ここで賃料削減だけでなく、最悪のパターンである撤退まで検討する可能性が高まっていることを伝えると、PM会社とオーナーは真剣に検討に乗ってきます。撤退でないとわかれば、オーナーにも心理的な余裕が生まれ、テナントの経営状態の急変を鑑み、今後の経営改善を応援しようとする意識も生まれ、協力的な姿勢を引き出すことも期待出来ます。
固定費の低減が避けられないことを真摯に伝え、オーナー説得に向けてPM会社に上手く協力してもらうことが賃料削減のポイントの一つです。

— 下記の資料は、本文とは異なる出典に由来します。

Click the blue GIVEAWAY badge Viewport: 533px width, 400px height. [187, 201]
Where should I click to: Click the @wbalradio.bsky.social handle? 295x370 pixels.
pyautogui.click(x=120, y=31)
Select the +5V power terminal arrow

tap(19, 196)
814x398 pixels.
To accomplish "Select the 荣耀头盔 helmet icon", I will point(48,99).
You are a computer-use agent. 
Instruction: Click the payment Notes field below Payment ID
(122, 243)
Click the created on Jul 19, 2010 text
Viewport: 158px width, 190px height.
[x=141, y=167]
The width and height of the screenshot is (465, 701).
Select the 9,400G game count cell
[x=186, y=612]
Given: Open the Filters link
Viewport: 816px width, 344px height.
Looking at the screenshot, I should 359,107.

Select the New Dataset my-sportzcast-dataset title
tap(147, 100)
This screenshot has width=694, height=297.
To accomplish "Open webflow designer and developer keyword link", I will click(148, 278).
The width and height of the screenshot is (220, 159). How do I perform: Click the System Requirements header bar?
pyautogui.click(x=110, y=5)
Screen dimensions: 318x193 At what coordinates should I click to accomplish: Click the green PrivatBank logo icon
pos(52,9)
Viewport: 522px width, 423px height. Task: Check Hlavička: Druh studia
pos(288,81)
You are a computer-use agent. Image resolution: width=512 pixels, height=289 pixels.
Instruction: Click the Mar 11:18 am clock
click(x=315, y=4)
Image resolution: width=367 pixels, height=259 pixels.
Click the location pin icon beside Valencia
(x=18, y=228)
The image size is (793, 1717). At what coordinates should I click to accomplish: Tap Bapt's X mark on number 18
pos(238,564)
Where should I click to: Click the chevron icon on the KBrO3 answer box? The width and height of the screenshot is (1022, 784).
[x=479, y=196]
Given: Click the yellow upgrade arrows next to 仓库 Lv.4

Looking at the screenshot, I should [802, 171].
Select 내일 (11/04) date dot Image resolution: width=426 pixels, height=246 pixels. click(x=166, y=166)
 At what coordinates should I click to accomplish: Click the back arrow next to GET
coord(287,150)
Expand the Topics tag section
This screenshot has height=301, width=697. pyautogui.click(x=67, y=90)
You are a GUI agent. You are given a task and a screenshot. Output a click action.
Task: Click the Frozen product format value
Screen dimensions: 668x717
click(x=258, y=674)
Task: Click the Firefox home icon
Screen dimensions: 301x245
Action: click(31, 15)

[交渉のポイント2] オフィスからの撤退でなく、必要面積の縮小を交渉のポイントとする
テレワークが普及するにつれて、必要となるオフィス面積は小さくなっていくことは自然な傾向です。
撤退ではなく、オフォスが余剰となっている現実への対処を交渉の軸とすることで、オーナーおよびPM会社と一緒に、いかに余剰となったスペースを有効活用していくか、余剰スペースに対して次のテナントをうまく誘致するにはどのようなレイアウト変更が好ましいか等、利害の異なる関係者が一緒に考え協力していくことで、交渉を円滑に進めていくことが可能となります。
前述したオーナーの本音を理解し、オーナーとテナントが対立するのでなく、オーナーに歩み寄る真摯な姿勢を伝えることが出来れば、例えば、賃料ではこの金額しか減額出来ないが、代わりにフロアの清掃費用や共益費といった面でのコスト削減を引き出すといったこともありえます。
余剰となったオフィスの有効活用についてテナント側からもオーナーに協力的な姿勢を見せ、共に考えていくことで、お互いにWIN-WINの関係構築にも繋がります。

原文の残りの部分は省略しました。